▶ Task goal:
Please transcribe everything from "I think it will" down to "courage and tenacity." in the post below about cPTSD and relationships, word for word.

▶ Excerpt:
I can only speak to my own experience with my sufferer. He has cPTSD due to neglect and abuse throughout his childhood, and a second diagnosis of PTSD from a work-related injury. I haven't been too active on here of late, but my story is on this site, if you're curious for more of the background.
My short answer? Yes. I think it's very difficult for someone who has cPTSD from a neglectful and abusive childhood to form lasting, healthy, intimate relationships, especially without treatment, counseling, and possibly counseling together. Romantic and intimate relationships (I'm including close friendships here as well) are difficult enough as it is, without mental illness in general, and without a mental illness that hijacks the emotional and instinctive brain centers. We haven't yet mastered being able to read minds, and communication of any variety is imperfect and sometimes difficult.
We learn how to interact with other human beings as children, and especially learn about intimate, close, and romantic relationships from our parents (or other caretakers - the people who are "supposed" to be in charge and taking care of us) - by watching them interact with each other, other people, subsequent spouses, and by how they treat us. Throw in a narcissistic, neglectful, or abusive caretaker, and your first examples of human interaction are, well, painful garbage.
My sufferer was abused, mentally and physically, by his parents, his subsequent step parents and families (from both sides), and by the people outside his family who should have been looking out for the kids entrusted to their care (including child-focused counselors and a psychiatrist). He watched his parents and step parents abuse each other as well. He had no examples of what love or a healthy relationship looks like, and only had examples of what it most definitely does not look like (pain, neglect, and abuse).
So, during the time when he was supposed to learn how to interact with other human beings, he learned other people can not be trusted. He learned shame. He learned that "love" (ie, what the people in his life claimed was love) hurts. He learned that even the people who are supposed to help you when your home life goes to hell, can't be trusted either. And, in reality, he didn't even learn how to HAVE emotions in a healthy way. If he had emotions, he was ridiculed and/or beaten.
Adulthood hasn't necessarily brought relief - he still refuses treatment, and it wasn't until the last 9 years (as long as we've been together) that he realizes that maybe there is hope. He "ended" our relationship (his third marriage) a year and a half ago, but is starting to realize that love exists, and doesn't have to hurt. But he also realizes that he has to learn how to have healthy emotions, and how to compromise with another human being who doesn't actually mean him harm, and how to not only let someone in, but to give enough to the other person so that he's not just taking. He has to learn the tools to deal with the brain that was mis-wired in its development by abuse and neglect, so he can start to function normally.
I think it will be a struggle for him for the rest of his life. And, he has to be willing to do the work to get there, and that work will be hard. It will require outside intervention (from a trauma therapist). And, he has to realize that only he can do that work, even when he has a partner willing to walk with him, and even if he can find a good therapist. Healing is possible, but it's not easy, and it takes a willingness to even admit healing is needed.
Human interaction is hard for anyone. It's especially hard when interaction requires bridging a gulf of fear and trauma. Healing to the point of being able to be a partner and not just a presence takes courage and tenacity.

▶ Collected data:
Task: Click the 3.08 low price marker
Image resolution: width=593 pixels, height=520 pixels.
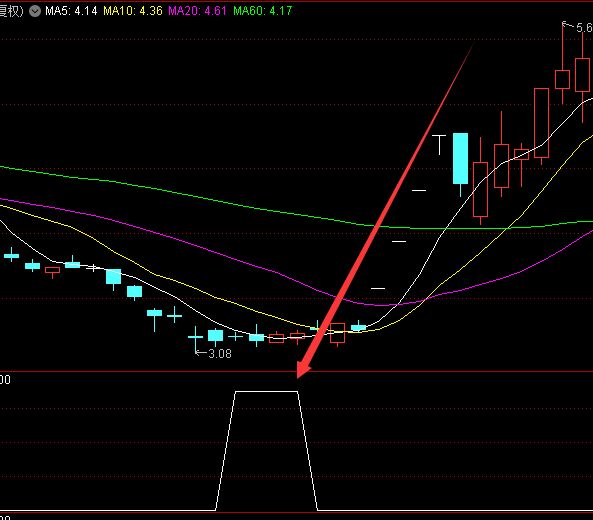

▶ Your response:
I think it will be a struggle for him for the rest of his life. And, he has to be willing to do the work to get there, and that work will be hard. It will require outside intervention (from a trauma therapist). And, he has to realize that only he can do that work, even when he has a partner willing to walk with him, and even if he can find a good therapist. Healing is possible, but it's not easy, and it takes a willingness to even admit healing is needed.
Human interaction is hard for anyone. It's especially hard when interaction requires bridging a gulf of fear and trauma. Healing to the point of being able to be a partner and not just a presence takes courage and tenacity.